There's always something!

Around mid-day today the roadrunner, who's been around a lot this season, determined that he needed a shady spot to hang out for awhile.  He chose the feed-block, which is kind of a favorite hang-out for white-winged doves, quail, thrashers, and smaller birds who tend not to hang out with the roadrunner.  (In particular, I noticed that although a bit earlier we'd spotted a huge family of quail, most of them very small young'uns, picking up the seeds we scatter near the feed-block, only doves were visible just now -- and they gave Mr. Roadrunner (or Ms. --- they look quite alike, and behave alike except during mating season) plenty of room.  The quail know only too well that roadrunners find baby quail delicious.

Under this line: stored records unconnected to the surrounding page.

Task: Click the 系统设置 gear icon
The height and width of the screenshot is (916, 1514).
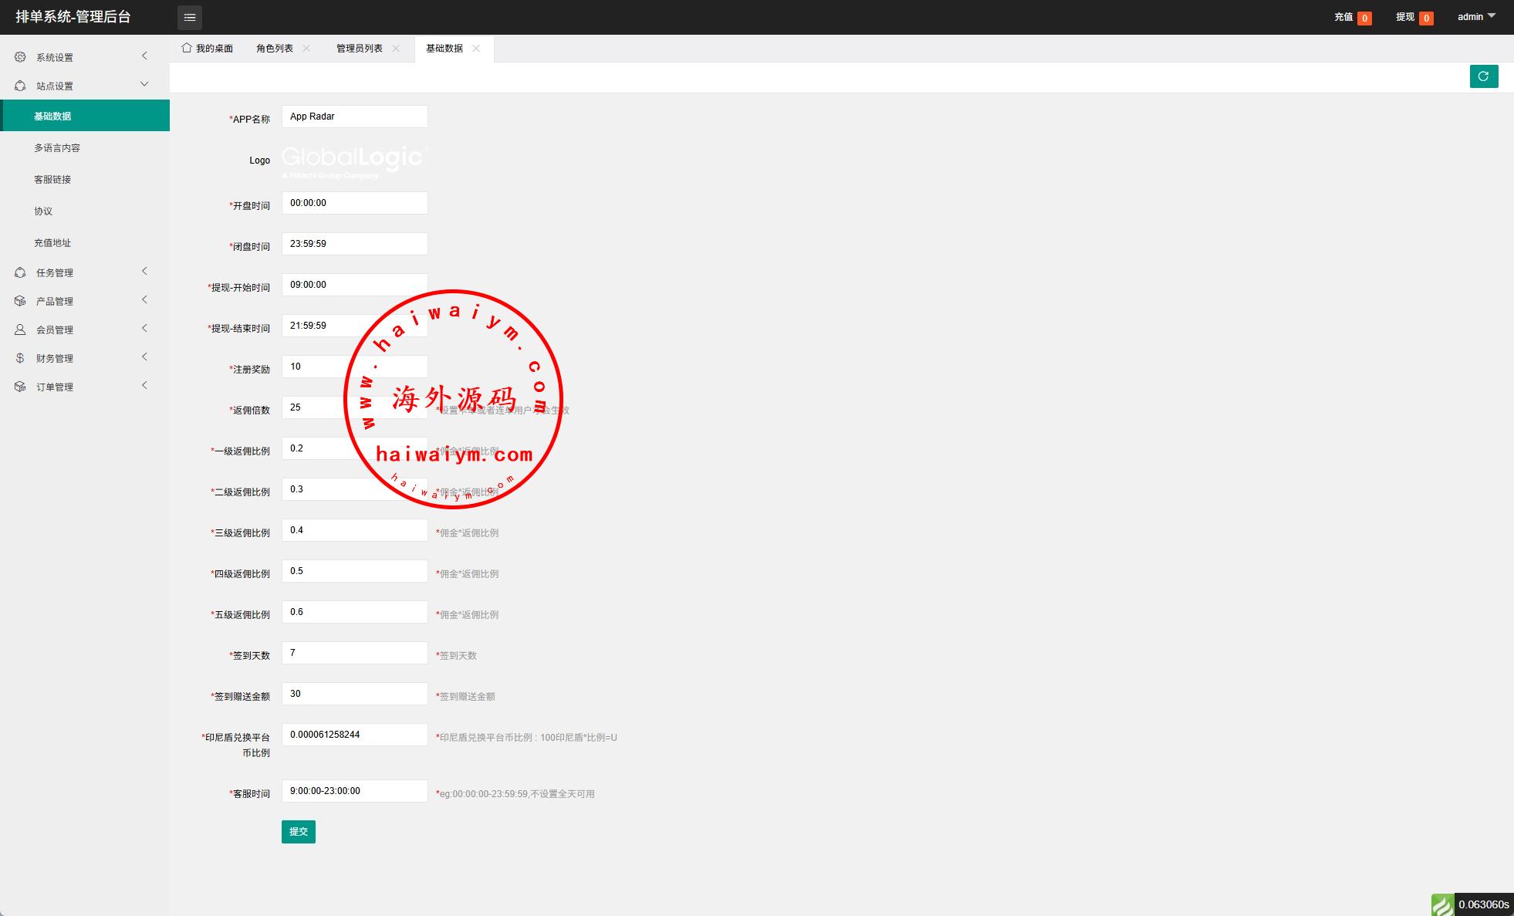Action: 20,57
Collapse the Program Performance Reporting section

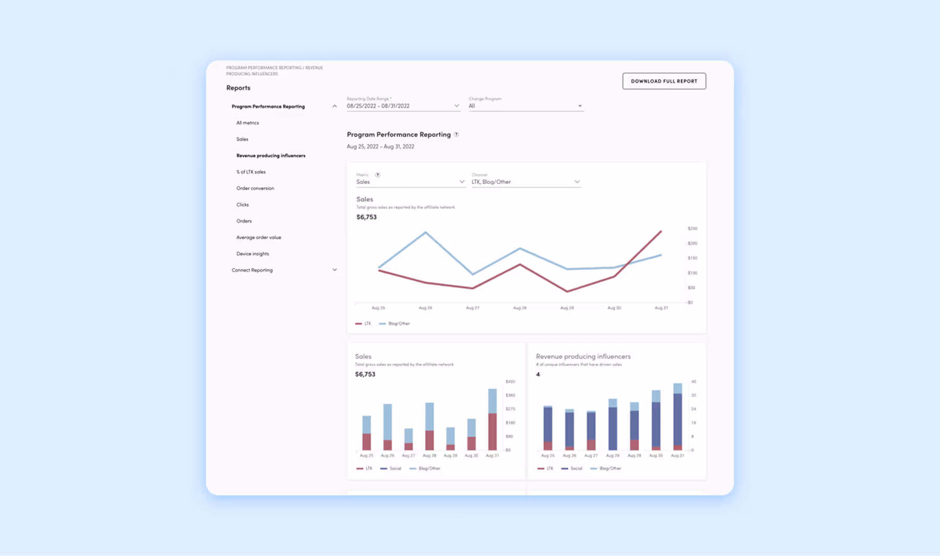click(335, 106)
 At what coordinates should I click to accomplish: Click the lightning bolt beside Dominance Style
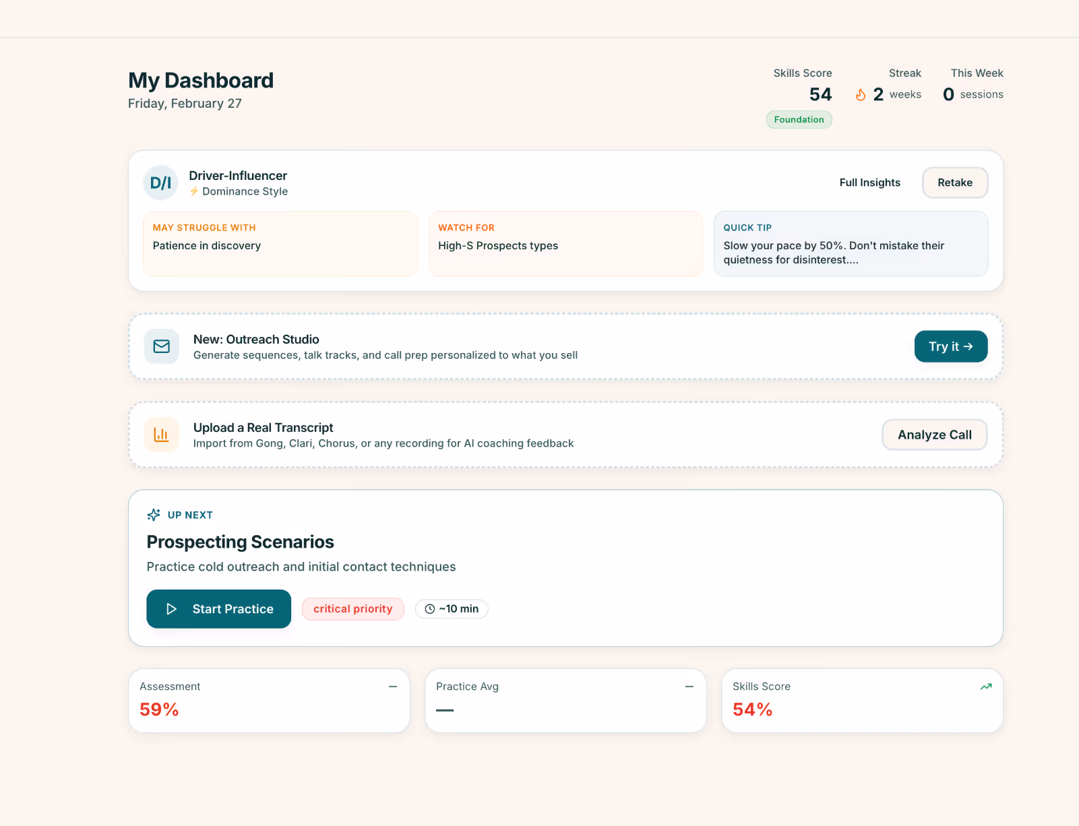point(195,191)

By the way, if you wonder about the bright orange spot behind his eye, the Pima say he acquired it trying to help a friend: A long time ago, a woman had a pet rattlesnake, and when it died she had no fire to cremate her pet.  The roadrunner offered to bring her some fire, and flew up to the sun (a four-day ) and got some, but on his way home he flew through a thunderstorm and was struck by lightning, creating the orange spot.  

Mr. Roadrunner didn't give a damn about the white-winged doves' interest in the feed-block.
He stood around, often grooming himself, indifferent to any inconvenience he was causing anyone.  Of course I watched this drama, wondering whether anything interesting might happen.  (A few weeks ago we watched smaller birds try for a half hour to chase a golden eagle off our property.  [See "Being an Eagle Ain't All Fun, I Guess", posted 3 July.])

White-winged doves milled about
Even a small rabbit, who'd wandered over, intending to perch exactly where Mr. Roadrunner stood, delicately broached the possibility that the grooming could be done elsewhere.  They discussed it at length, quite animatedly, with Mr. Roadrunner leaning further and further down toward the rabbit; but Br'er Rabbit apparently proved unconvincing.

But like a peasant petitioning the King, the rabbit remained. 
Eventually Mr. Roadrunner -- perhaps aware that I'd been watching him so long my own lunch was being delayed -- wandered off.

[See also The Courting of Roadrunners posted August 23, 2011; but it looks as if the video on that post may not be working any more; and for more information, James W. Cornett's "The Roadrunner" is a thin, useful book with some neat pictures, including a couple from Roadrunners' battles with rattlesnakes.  It has annoyed me that recently the roadrunner seems to be AWOL when rattlesnakes show up, and I've had to deal with them when I'd much rather photograph him doing so.]